(Requirement) Extract every line below, verbatim.

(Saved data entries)
· · · · ·

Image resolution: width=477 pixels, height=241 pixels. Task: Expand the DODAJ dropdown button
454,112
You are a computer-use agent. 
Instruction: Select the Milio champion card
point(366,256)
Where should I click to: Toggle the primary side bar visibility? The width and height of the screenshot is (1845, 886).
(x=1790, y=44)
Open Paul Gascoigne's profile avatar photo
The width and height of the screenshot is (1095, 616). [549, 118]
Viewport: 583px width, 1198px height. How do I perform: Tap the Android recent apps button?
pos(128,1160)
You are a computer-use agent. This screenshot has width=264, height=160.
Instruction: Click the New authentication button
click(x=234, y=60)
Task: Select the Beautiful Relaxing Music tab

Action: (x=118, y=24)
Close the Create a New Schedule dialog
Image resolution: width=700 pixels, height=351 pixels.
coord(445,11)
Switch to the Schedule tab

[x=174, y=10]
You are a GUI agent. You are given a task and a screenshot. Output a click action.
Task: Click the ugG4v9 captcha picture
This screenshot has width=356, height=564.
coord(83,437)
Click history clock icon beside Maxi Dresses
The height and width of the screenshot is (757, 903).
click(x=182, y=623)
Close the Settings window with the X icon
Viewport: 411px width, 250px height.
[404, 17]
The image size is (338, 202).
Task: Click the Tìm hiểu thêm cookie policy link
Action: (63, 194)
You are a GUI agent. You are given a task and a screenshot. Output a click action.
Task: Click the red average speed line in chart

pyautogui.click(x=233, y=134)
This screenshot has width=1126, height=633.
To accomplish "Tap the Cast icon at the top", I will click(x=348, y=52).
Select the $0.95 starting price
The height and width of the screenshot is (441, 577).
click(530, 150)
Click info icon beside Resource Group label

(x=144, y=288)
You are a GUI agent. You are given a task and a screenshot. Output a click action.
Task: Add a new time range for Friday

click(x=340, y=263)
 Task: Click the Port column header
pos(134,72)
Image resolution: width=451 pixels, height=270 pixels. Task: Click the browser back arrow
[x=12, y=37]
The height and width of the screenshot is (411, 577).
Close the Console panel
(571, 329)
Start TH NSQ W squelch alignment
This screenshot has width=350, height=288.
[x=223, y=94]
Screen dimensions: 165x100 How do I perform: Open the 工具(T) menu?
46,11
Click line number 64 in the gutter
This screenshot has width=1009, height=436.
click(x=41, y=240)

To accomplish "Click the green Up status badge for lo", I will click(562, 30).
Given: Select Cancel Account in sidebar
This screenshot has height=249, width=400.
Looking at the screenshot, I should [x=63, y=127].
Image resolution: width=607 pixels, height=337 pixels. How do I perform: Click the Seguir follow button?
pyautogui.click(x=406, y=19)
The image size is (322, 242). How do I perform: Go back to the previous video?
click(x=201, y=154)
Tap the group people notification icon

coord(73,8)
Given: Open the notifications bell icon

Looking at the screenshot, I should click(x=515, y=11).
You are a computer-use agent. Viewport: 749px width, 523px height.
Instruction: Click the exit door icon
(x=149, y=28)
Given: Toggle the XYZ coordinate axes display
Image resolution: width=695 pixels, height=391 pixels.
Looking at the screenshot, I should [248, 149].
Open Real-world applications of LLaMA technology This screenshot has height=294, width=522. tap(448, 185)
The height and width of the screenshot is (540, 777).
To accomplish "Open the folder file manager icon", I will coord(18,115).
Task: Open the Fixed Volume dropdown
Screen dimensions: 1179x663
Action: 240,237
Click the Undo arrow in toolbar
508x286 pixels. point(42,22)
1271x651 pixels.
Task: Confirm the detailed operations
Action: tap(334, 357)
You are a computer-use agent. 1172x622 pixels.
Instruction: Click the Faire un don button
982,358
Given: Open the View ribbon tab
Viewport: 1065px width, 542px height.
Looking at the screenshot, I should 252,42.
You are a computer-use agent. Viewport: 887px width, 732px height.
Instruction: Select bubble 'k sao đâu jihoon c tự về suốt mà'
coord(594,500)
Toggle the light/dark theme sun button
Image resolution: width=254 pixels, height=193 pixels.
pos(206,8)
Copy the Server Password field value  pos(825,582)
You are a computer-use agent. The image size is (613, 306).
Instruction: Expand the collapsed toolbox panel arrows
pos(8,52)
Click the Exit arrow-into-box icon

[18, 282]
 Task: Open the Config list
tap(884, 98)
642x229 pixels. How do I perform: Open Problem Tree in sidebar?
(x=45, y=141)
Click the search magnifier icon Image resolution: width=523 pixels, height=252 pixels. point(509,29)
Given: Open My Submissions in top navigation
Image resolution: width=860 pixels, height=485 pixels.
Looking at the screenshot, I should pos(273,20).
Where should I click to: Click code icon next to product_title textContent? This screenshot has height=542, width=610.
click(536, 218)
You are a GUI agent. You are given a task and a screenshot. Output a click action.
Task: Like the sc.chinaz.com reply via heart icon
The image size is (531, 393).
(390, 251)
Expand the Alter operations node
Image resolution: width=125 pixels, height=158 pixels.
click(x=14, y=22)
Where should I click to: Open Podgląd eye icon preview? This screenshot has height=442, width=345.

· · · · ·

(Result)
Image resolution: width=477 pixels, height=241 pixels. Task: Expand the DODAJ dropdown button
454,112
You are a computer-use agent. 
Instruction: Select the Milio champion card
point(366,256)
Where should I click to: Toggle the primary side bar visibility? The width and height of the screenshot is (1845, 886).
(x=1790, y=44)
Open Paul Gascoigne's profile avatar photo
The width and height of the screenshot is (1095, 616). [549, 118]
Viewport: 583px width, 1198px height. How do I perform: Tap the Android recent apps button?
pos(128,1160)
You are a computer-use agent. This screenshot has width=264, height=160.
Instruction: Click the New authentication button
click(x=234, y=60)
Task: Select the Beautiful Relaxing Music tab

Action: (x=118, y=24)
Close the Create a New Schedule dialog
Image resolution: width=700 pixels, height=351 pixels.
coord(445,11)
Switch to the Schedule tab

[x=174, y=10]
You are a GUI agent. You are given a task and a screenshot. Output a click action.
Task: Click the ugG4v9 captcha picture
This screenshot has width=356, height=564.
coord(83,437)
Click history clock icon beside Maxi Dresses
The height and width of the screenshot is (757, 903).
click(x=182, y=623)
Close the Settings window with the X icon
Viewport: 411px width, 250px height.
[404, 17]
The image size is (338, 202).
Task: Click the Tìm hiểu thêm cookie policy link
Action: (63, 194)
You are a GUI agent. You are given a task and a screenshot. Output a click action.
Task: Click the red average speed line in chart

pyautogui.click(x=233, y=134)
This screenshot has width=1126, height=633.
To accomplish "Tap the Cast icon at the top", I will click(x=348, y=52).
Select the $0.95 starting price
The height and width of the screenshot is (441, 577).
click(530, 150)
Click info icon beside Resource Group label

(x=144, y=288)
You are a GUI agent. You are given a task and a screenshot. Output a click action.
Task: Add a new time range for Friday

click(x=340, y=263)
 Task: Click the Port column header
pos(134,72)
Image resolution: width=451 pixels, height=270 pixels. Task: Click the browser back arrow
[x=12, y=37]
The height and width of the screenshot is (411, 577).
Close the Console panel
(571, 329)
Start TH NSQ W squelch alignment
This screenshot has width=350, height=288.
[x=223, y=94]
Screen dimensions: 165x100 How do I perform: Open the 工具(T) menu?
46,11
Click line number 64 in the gutter
This screenshot has width=1009, height=436.
click(x=41, y=240)

To accomplish "Click the green Up status badge for lo", I will click(562, 30).
Given: Select Cancel Account in sidebar
This screenshot has height=249, width=400.
Looking at the screenshot, I should [x=63, y=127].
Image resolution: width=607 pixels, height=337 pixels. How do I perform: Click the Seguir follow button?
pyautogui.click(x=406, y=19)
The image size is (322, 242). How do I perform: Go back to the previous video?
click(x=201, y=154)
Tap the group people notification icon

coord(73,8)
Given: Open the notifications bell icon

Looking at the screenshot, I should click(x=515, y=11).
You are a computer-use agent. Viewport: 749px width, 523px height.
Instruction: Click the exit door icon
(x=149, y=28)
Given: Toggle the XYZ coordinate axes display
Image resolution: width=695 pixels, height=391 pixels.
Looking at the screenshot, I should [248, 149].
Open Real-world applications of LLaMA technology This screenshot has height=294, width=522. tap(448, 185)
The height and width of the screenshot is (540, 777).
To accomplish "Open the folder file manager icon", I will coord(18,115).
Task: Open the Fixed Volume dropdown
Screen dimensions: 1179x663
Action: 240,237
Click the Undo arrow in toolbar
508x286 pixels. point(42,22)
1271x651 pixels.
Task: Confirm the detailed operations
Action: tap(334, 357)
You are a computer-use agent. 1172x622 pixels.
Instruction: Click the Faire un don button
982,358
Given: Open the View ribbon tab
Viewport: 1065px width, 542px height.
Looking at the screenshot, I should 252,42.
You are a computer-use agent. Viewport: 887px width, 732px height.
Instruction: Select bubble 'k sao đâu jihoon c tự về suốt mà'
coord(594,500)
Toggle the light/dark theme sun button
Image resolution: width=254 pixels, height=193 pixels.
pos(206,8)
Copy the Server Password field value  pos(825,582)
You are a computer-use agent. The image size is (613, 306).
Instruction: Expand the collapsed toolbox panel arrows
pos(8,52)
Click the Exit arrow-into-box icon

[18, 282]
 Task: Open the Config list
tap(884, 98)
642x229 pixels. How do I perform: Open Problem Tree in sidebar?
(x=45, y=141)
Click the search magnifier icon Image resolution: width=523 pixels, height=252 pixels. point(509,29)
Given: Open My Submissions in top navigation
Image resolution: width=860 pixels, height=485 pixels.
Looking at the screenshot, I should pos(273,20).
Where should I click to: Click code icon next to product_title textContent? This screenshot has height=542, width=610.
click(536, 218)
You are a GUI agent. You are given a task and a screenshot. Output a click action.
Task: Like the sc.chinaz.com reply via heart icon
The image size is (531, 393).
(390, 251)
Expand the Alter operations node
Image resolution: width=125 pixels, height=158 pixels.
click(x=14, y=22)
Where should I click to: Open Podgląd eye icon preview? This screenshot has height=442, width=345.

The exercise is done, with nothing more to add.